The Kočevski Rog massacre was a series of massacres near Kočevski Rog in late May 1945 in which thousands of members of the Nazi Germany–allied Slovene Home Guard were executed, without formal charges or trial, by special units of the Yugoslav Partisans; other victims were Croat, Serb and Montenegrin collaborationists as well as much smaller numbers of Italian and German troops.
[1] After the armistice, the British repatriated more than 10,000 Slovene collaborators who had attempted to retreat with the Germans; Josip Broz Tito had most of them massacred at the infamous pits of Kočevje.
Most of these prisoners of war who were repatriated by the British military authorities from Austria, where they had fled, died in these post-war summary executions.

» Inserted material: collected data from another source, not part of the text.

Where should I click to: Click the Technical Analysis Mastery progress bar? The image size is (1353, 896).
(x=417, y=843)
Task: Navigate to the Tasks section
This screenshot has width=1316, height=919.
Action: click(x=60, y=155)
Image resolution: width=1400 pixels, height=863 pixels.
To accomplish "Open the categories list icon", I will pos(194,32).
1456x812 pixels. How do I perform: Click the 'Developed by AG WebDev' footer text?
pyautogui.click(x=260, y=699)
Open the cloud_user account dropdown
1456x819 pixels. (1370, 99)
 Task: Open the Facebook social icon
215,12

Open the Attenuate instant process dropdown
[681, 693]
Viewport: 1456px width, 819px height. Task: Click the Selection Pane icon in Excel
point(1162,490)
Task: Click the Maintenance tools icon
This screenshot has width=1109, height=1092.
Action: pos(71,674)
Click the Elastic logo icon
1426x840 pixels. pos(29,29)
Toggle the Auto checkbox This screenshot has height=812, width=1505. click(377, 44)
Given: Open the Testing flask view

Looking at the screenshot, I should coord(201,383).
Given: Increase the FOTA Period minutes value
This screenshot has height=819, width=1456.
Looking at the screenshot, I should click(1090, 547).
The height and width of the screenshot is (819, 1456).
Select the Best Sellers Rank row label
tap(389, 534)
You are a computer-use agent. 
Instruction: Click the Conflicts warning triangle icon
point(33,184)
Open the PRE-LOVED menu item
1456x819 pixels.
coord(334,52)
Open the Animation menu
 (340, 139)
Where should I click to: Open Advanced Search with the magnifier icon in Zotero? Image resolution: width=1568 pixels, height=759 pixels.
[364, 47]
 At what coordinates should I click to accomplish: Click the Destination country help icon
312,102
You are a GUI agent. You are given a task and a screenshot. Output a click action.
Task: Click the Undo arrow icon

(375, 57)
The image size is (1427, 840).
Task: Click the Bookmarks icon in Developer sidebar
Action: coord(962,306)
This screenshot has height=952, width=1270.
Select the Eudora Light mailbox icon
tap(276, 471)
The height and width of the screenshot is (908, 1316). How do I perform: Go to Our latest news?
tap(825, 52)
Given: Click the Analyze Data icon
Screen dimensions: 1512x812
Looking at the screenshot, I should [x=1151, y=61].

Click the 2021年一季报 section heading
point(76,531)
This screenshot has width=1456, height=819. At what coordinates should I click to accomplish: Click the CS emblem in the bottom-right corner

[7] In his 1958 book Kočevje: Tito's Bloodiest Crime, Borivoje Karapandžić, a publicist and World War II propaganda chief for the Serbian fascist, anti-Semitic and Nazi-collaborationist Zbor organization of Dimitrije Ljotić,[8] estimated the total number of victims at about 18,500: 12,000 Slovene Home Guard, 3,000 Serbian volunteer troops, 2,500 Croatian Home Guard and 1,000 Montenegrin chetniks.
[9] Karapandžić's evaluation is reported in another newer book printed in Slovene and Italian by a group of scholars.